The state’s judicial marshal services says that’s just not the case.
Director of Judicial Marshal Services O’Donovan Murphy says despite claims from protesters, his agency only detains about 1/3rd of the requests they receive from ICE.
He says this percentage has been consistent since the state’s Trust Act went into effect a couple of years ago.
The Trust Act sets conditions for state and local law enforcement authorities for voluntarily cooperating with ICE.
“So the Trust Act narrowed it down to 7 factors. We primarily go by the fact that whether or not there is a final order, whether the person poses some unusual risk to the community, if they’re in the terrorism database, if they are a fugitive of justice in another state or they have an outstanding warrant in this state,” said Murphy.

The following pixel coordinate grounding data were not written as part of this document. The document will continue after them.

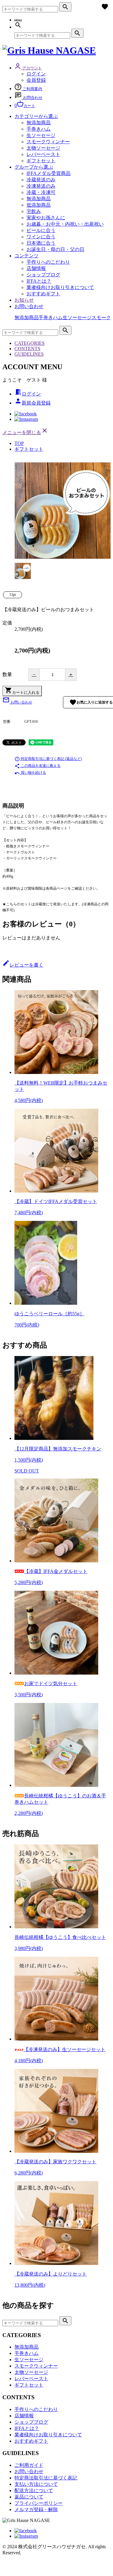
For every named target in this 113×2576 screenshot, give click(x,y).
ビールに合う (41, 230)
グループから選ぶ (33, 167)
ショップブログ (43, 274)
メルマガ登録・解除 (36, 2509)
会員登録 (36, 80)
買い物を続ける (30, 772)
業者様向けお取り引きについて (60, 287)
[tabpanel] (62, 510)
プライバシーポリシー (38, 2503)
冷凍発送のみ (41, 186)
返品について (28, 2496)
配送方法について (33, 2490)
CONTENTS (27, 348)
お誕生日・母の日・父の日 (55, 249)
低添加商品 (39, 205)
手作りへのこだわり (48, 262)
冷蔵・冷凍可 (41, 192)
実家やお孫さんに (46, 217)
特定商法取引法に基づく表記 (45, 2477)
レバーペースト (43, 154)
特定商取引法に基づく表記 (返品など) (48, 759)
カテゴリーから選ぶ (36, 116)
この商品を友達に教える (37, 766)
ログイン (36, 73)
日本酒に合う (41, 243)
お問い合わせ (28, 306)
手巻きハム (39, 129)
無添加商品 (39, 122)
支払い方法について (36, 2484)
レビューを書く (22, 964)
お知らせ (24, 300)
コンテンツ (26, 255)
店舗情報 (36, 268)
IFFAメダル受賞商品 (49, 173)
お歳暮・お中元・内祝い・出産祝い (65, 224)
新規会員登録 (32, 402)
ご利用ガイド (28, 2465)
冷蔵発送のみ (41, 179)
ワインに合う (41, 236)
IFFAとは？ (39, 281)
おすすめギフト (43, 293)
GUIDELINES (29, 354)
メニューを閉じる (25, 432)
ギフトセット (41, 160)
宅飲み (34, 211)
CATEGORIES (29, 343)
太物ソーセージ (43, 148)
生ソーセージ (41, 135)
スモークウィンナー (48, 141)
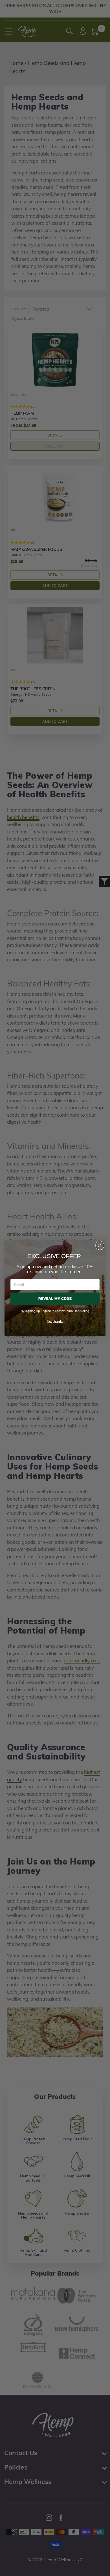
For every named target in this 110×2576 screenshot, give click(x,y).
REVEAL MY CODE (55, 1298)
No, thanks (55, 1321)
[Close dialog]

Protesters say Wednesday’s rally is just the beginning of their campaign to demand changes like firing judicial marshals who enable ICE violence in court and banning ICE in court houses all together, according to CT Immigration Rights Alliance and other organizing groups in their rally invitation to the community.

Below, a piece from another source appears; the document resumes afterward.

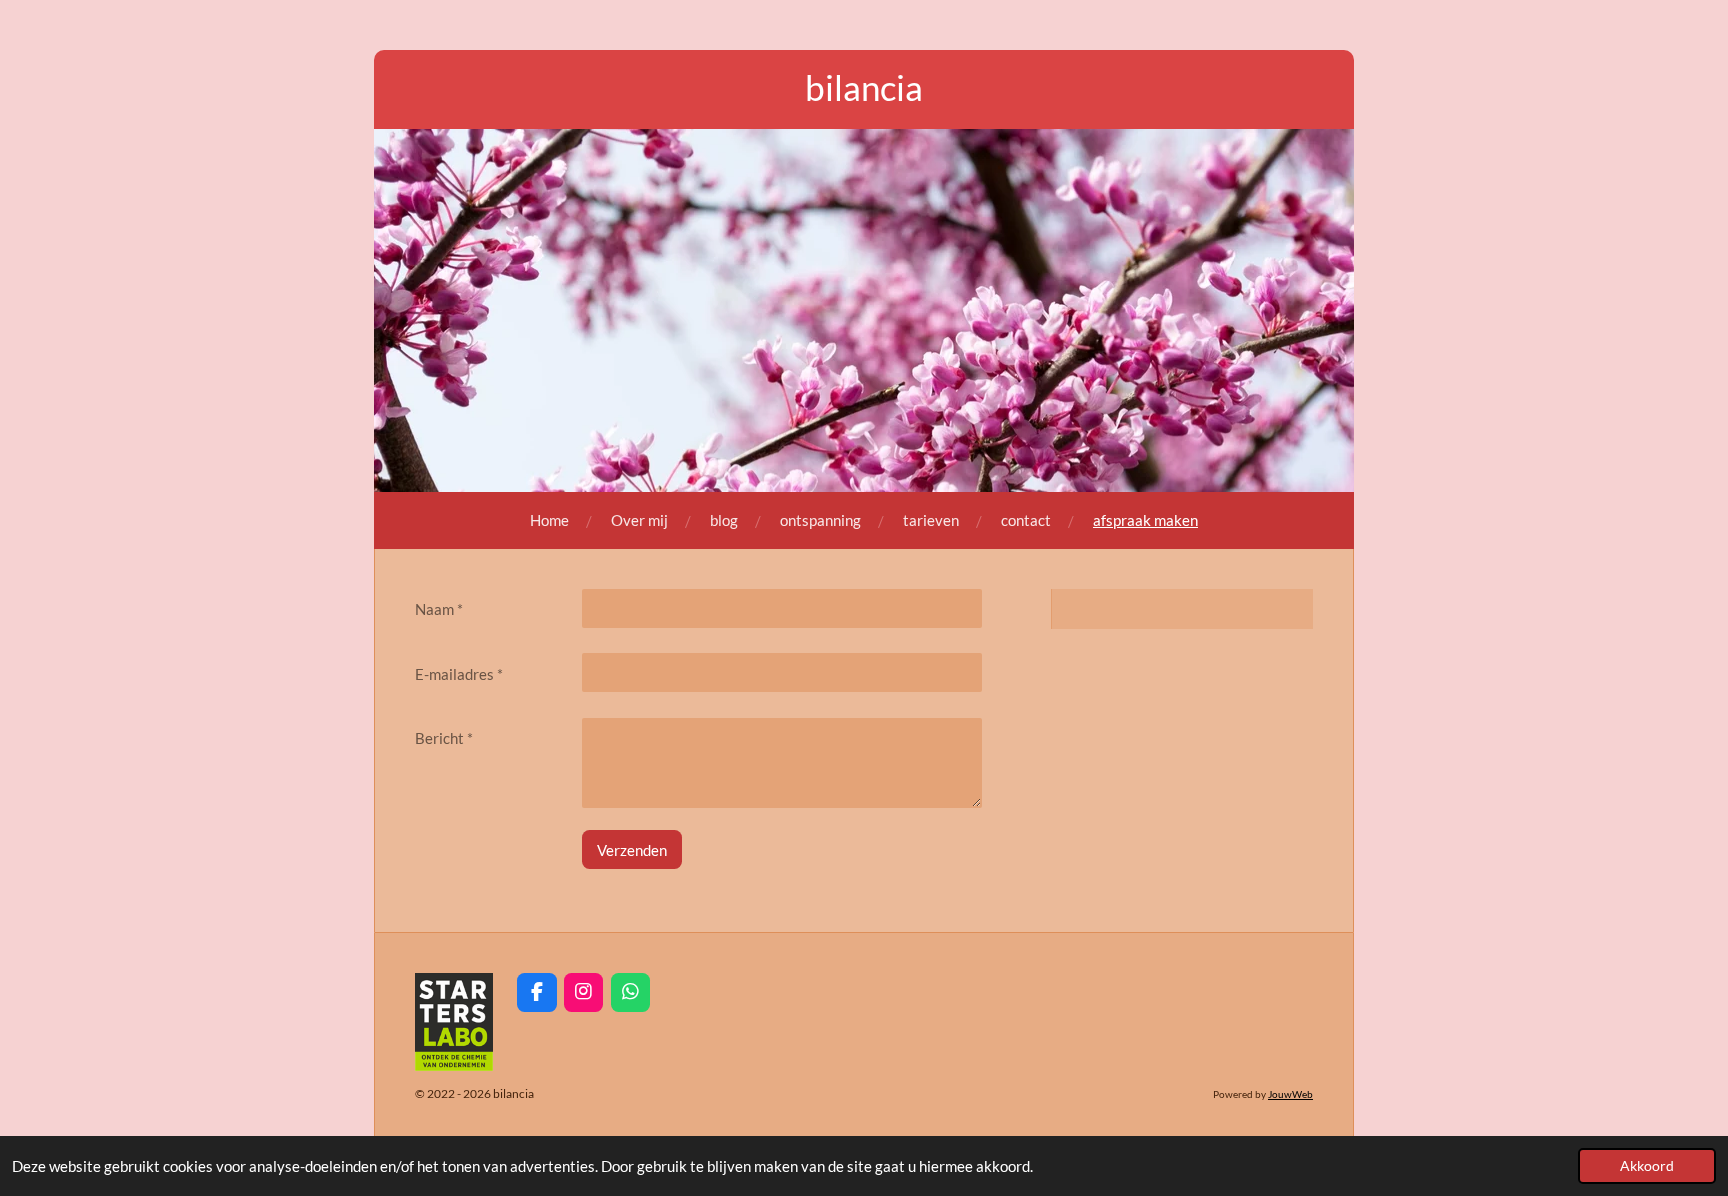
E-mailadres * (459, 674)
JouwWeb (1290, 1094)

“It’s very simple we want to hold a process that is broken accountable for misconduct of hate and segregation and discrimination against members of our community,” said Meriden City Councilman Miguel Castro, who is also behind the charge.
He spoke out at the rally Wednesday as he continues to be embroiled in a legal battle with the state. Castro is accused of assaulting two judicial marshals during an immigration protest last year. He says his arrest was unjustified.
“We want to open an investigation to determine the legitimacy of every state marshal in this court house have provided to state and local authorities. They have inflicted in one way or another pain and hardship to families in our community,” said Castro.
While the state’s director of Judicial Marshal Services can’t comment on Castro’s case, he wants to make it clear that his agency follows guidelines laid down by the state’s Trust Act.
"The ICE detainers are screened in a way that we make the final decision and no marshal has the ability to make that decision other than ourselves up at the administrative office and we go through a lot of hoops to make sure we’re doing it correct.”
Murphy understands immigration concerns are at the forefront of our country right now, but despite some public perception, he says the number of detainer requests they receive from ICE are down, as well as the number of their detainments.
According to judicial branch documents, ICE has requested about 370 detainers in the past 24 months from judicial marshal services and only about 100 were honored “and the public should know, one, we’re sympathetic to anybody being taken into custody not just ICE. There are people taken on warrants all the time and we’re sympathetic to that.”
Updates believed to toughen up the Trust Act were passed by state lawmakers this session, but protesters say they’ll be pushing for more protective legislation.
We reached out to ICE who says the goal of civil immigration enforcement inside courthouses is to “arrest and ultimately remove individuals from the U.S. who pose a public safety risk” like convicted felons and sex offenders, among others.